I suggest to go through (Centroid)Theorems of Pappus.

## 1. What is the formula for integrating 2*pi*R and pi*R^2?

The formula for integrating 2*pi*R and pi*R^2 is ∫ 2*pi*R dR = pi*R^2 + C, where C is the constant of integration.

## 2. What does integrating 2*pi*R and pi*R^2 represent?

Integrating 2*pi*R and pi*R^2 represents finding the area under the curve of a circle with radius R. This can be visualized as the process of finding the total amount of space inside the circle.

## 3. How is the integration of 2*pi*R and pi*R^2 related to the circumference and area of a circle?

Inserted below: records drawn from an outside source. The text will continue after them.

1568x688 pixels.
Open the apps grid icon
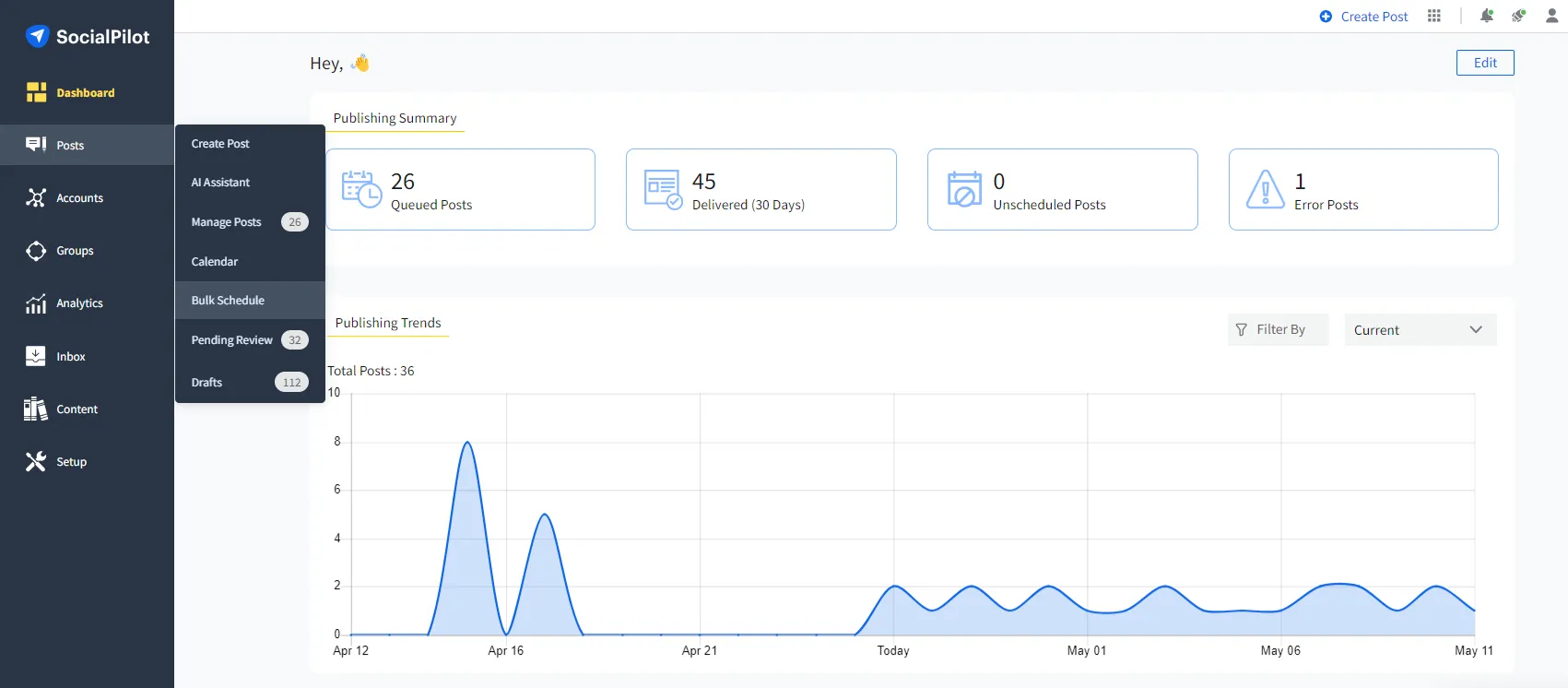(x=1433, y=16)
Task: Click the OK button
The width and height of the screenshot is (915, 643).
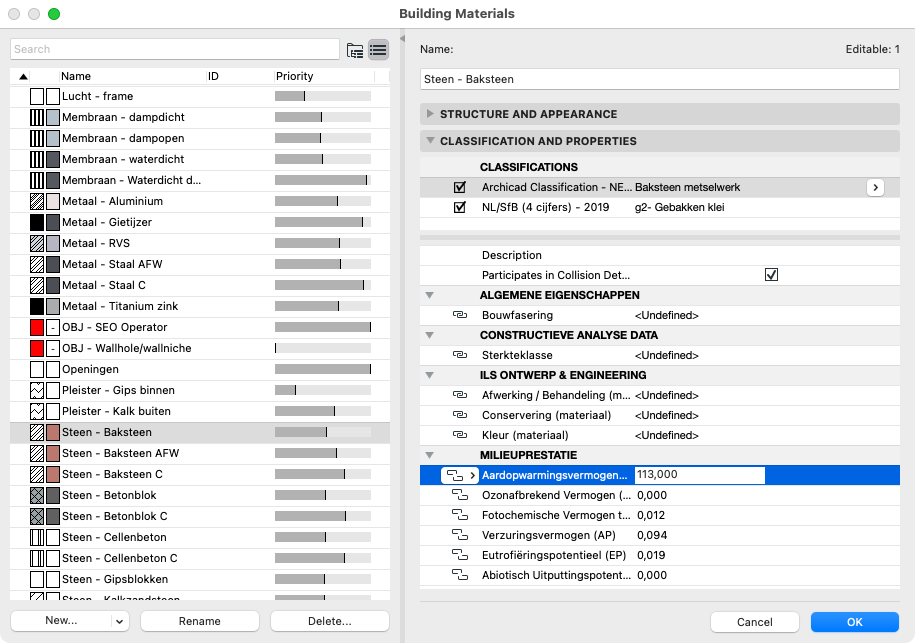Action: click(856, 621)
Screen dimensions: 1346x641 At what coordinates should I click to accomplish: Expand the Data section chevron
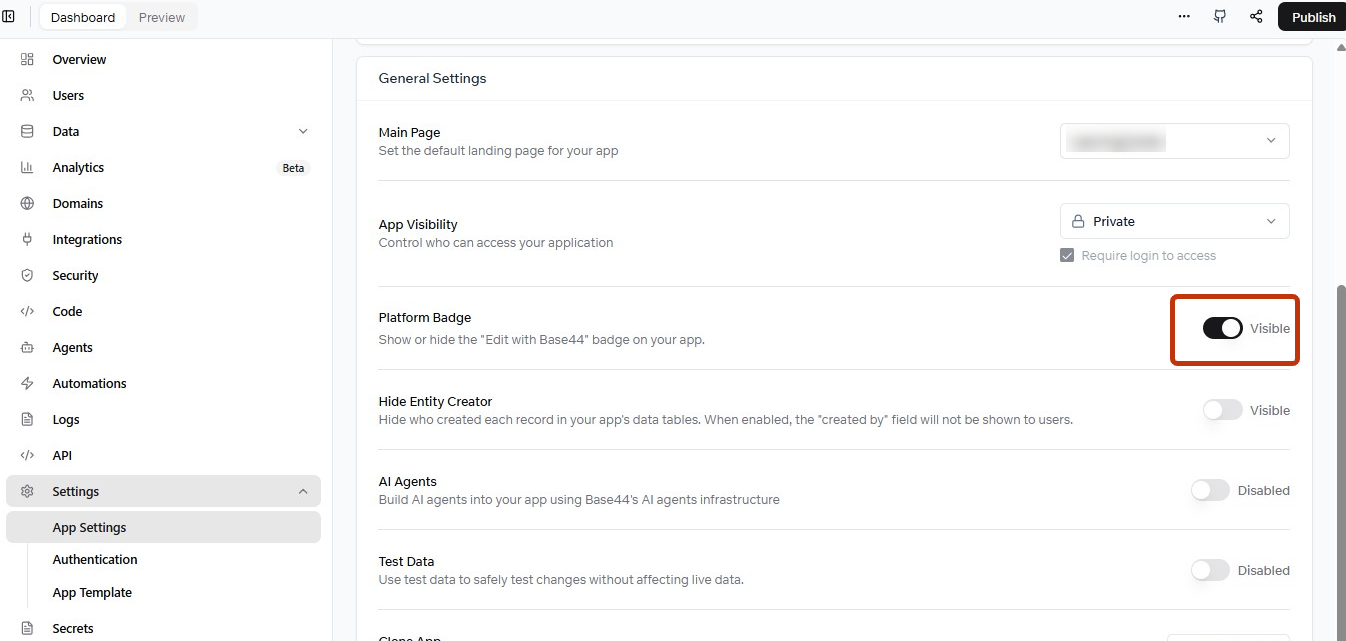tap(303, 131)
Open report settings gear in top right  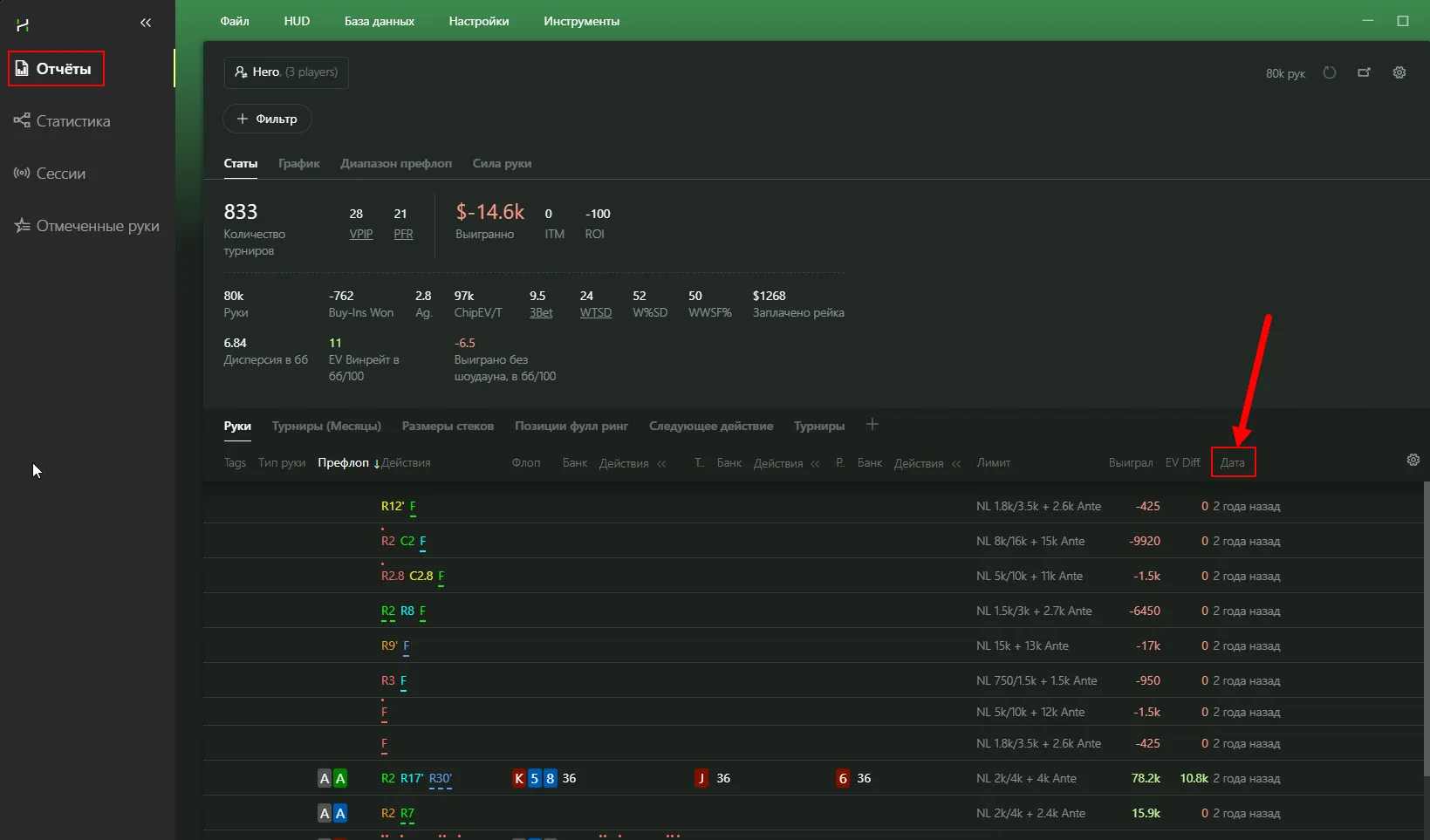[x=1399, y=73]
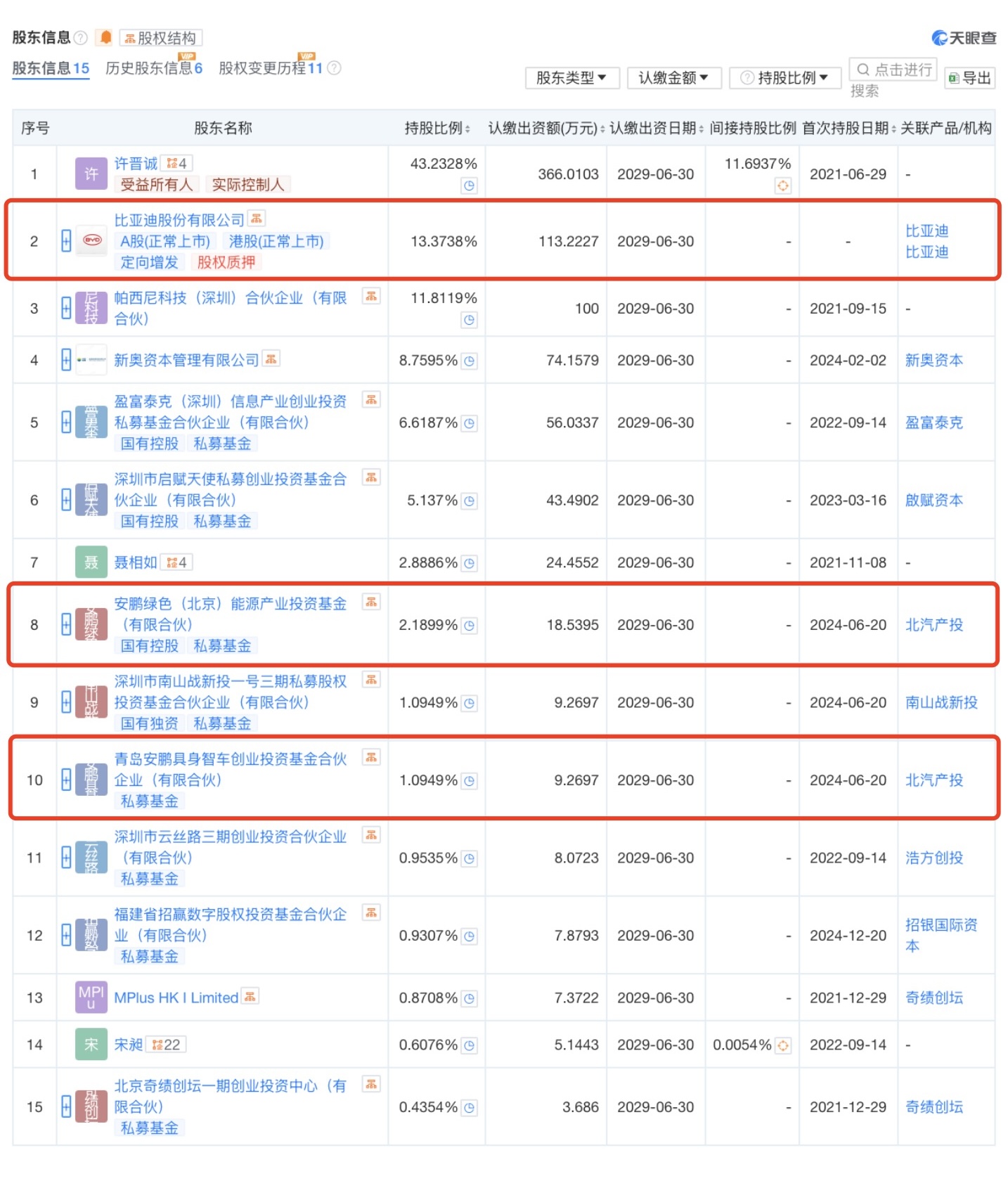Open shareholder link 许晋诚
1008x1193 pixels.
point(136,164)
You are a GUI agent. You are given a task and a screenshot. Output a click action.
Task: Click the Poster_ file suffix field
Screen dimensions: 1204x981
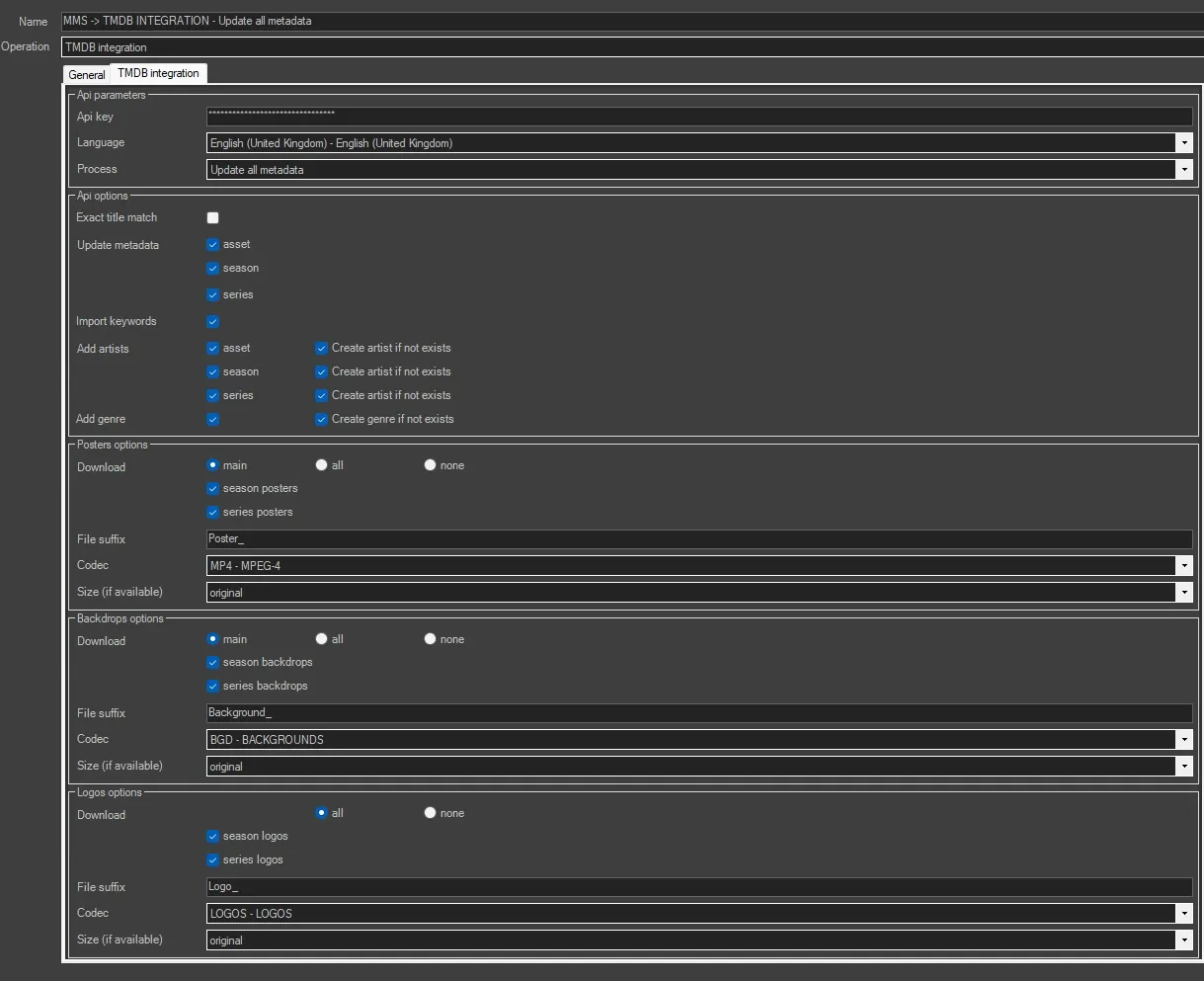[x=698, y=539]
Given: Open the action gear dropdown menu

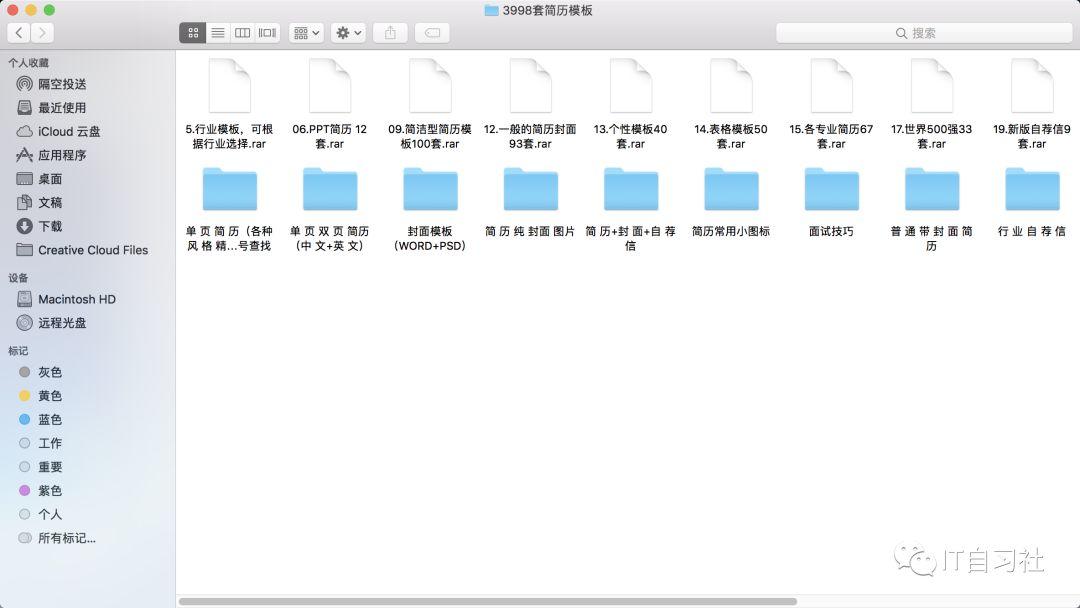Looking at the screenshot, I should pyautogui.click(x=346, y=32).
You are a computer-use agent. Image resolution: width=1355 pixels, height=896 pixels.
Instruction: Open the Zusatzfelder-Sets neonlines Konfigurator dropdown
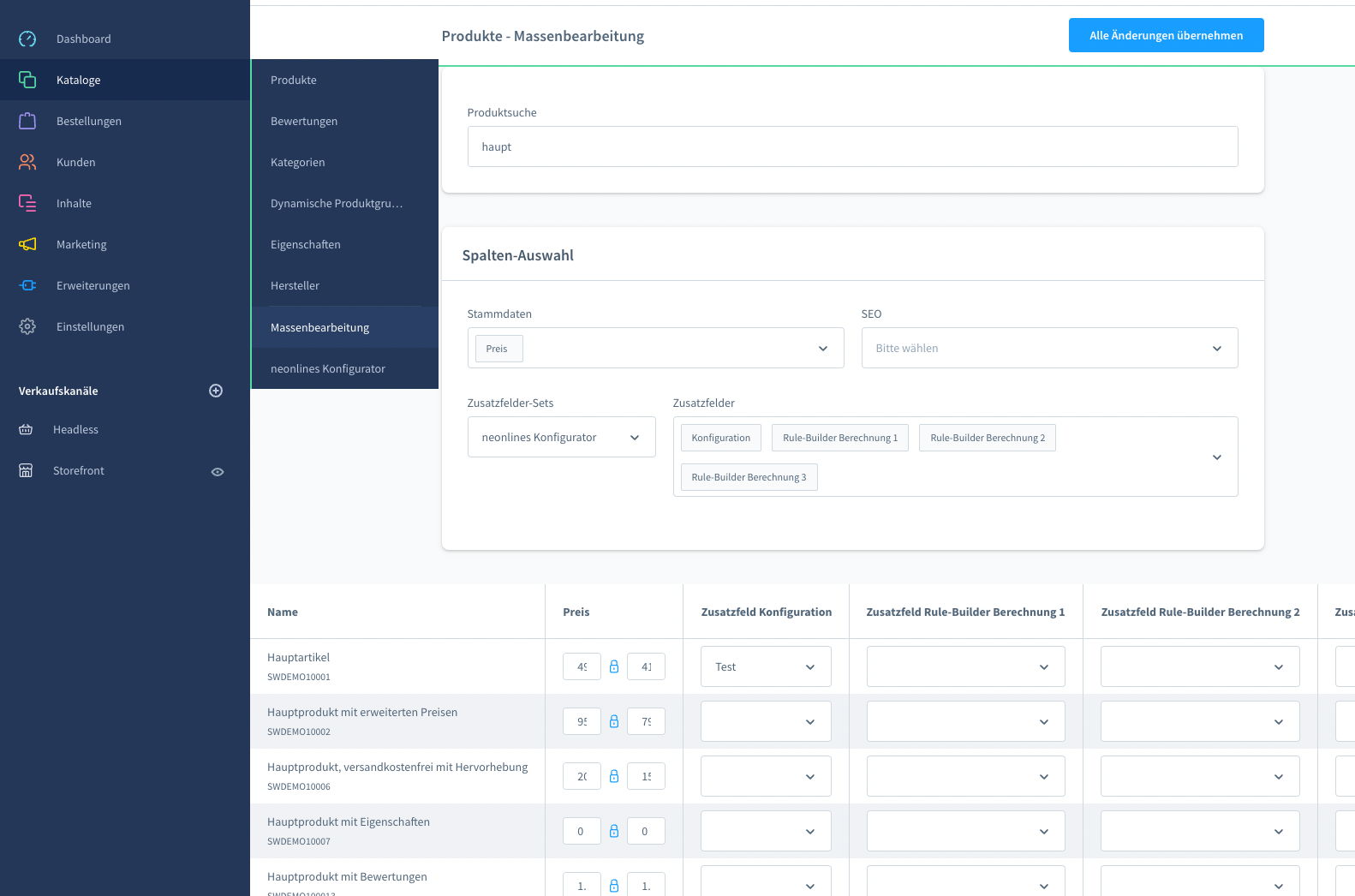pos(561,438)
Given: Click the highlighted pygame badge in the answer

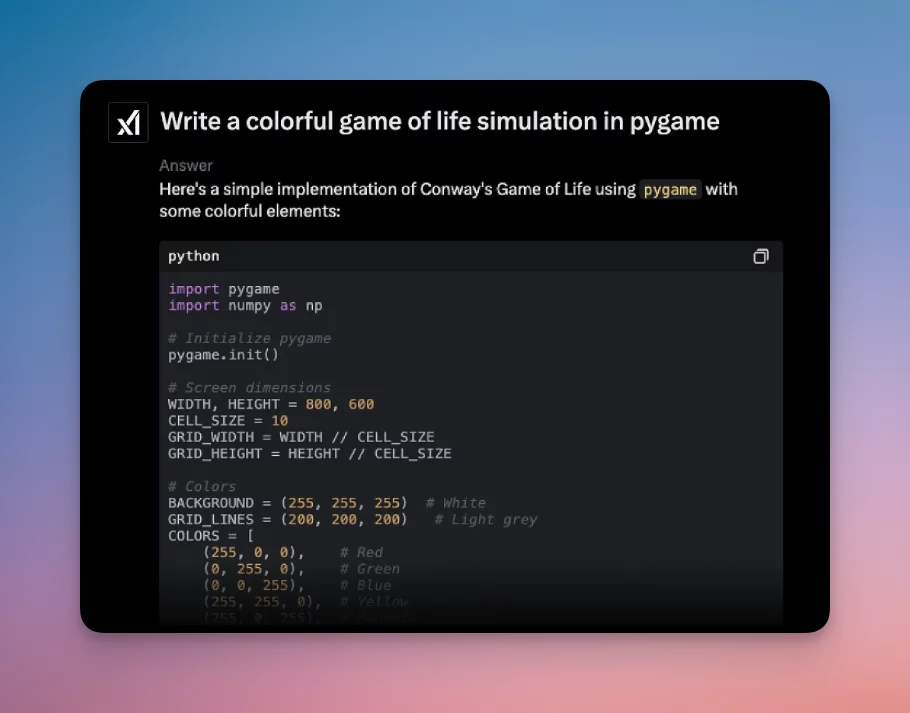Looking at the screenshot, I should (x=670, y=189).
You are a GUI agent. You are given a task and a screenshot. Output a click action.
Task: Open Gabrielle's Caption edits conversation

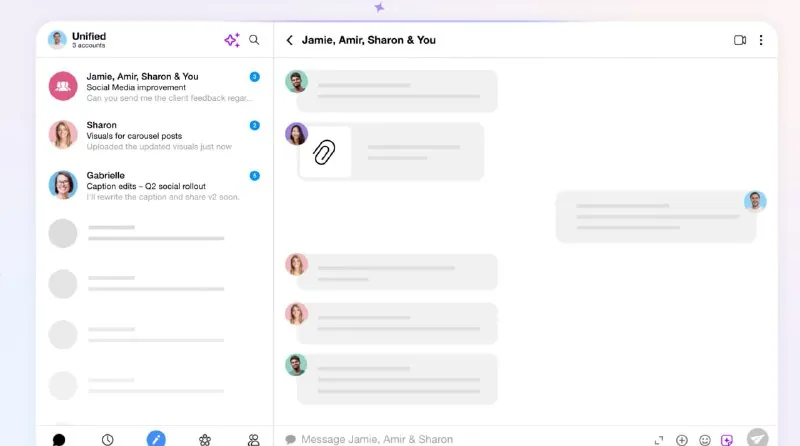[155, 185]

The integration of 2*pi*R and pi*R^2 is directly related to the circumference and area of a circle. The integral of 2*pi*R represents the circumference of a circle, while the integral of pi*R^2 represents the area of a circle.

## 4. Can the integration of 2*pi*R and pi*R^2 be used to find the volume of a sphere?

No, the integration of 2*pi*R and pi*R^2 only applies to circles. To find the volume of a sphere, the formula V = (4/3)*pi*R^3 can be used.

## 5. Are there any real-world applications of integrating 2*pi*R and pi*R^2?

Yes, integrating 2*pi*R and pi*R^2 has many real-world applications. For example, it can be used in physics to calculate the work done by a rotating object, or in engineering to determine the surface area of a curved structure.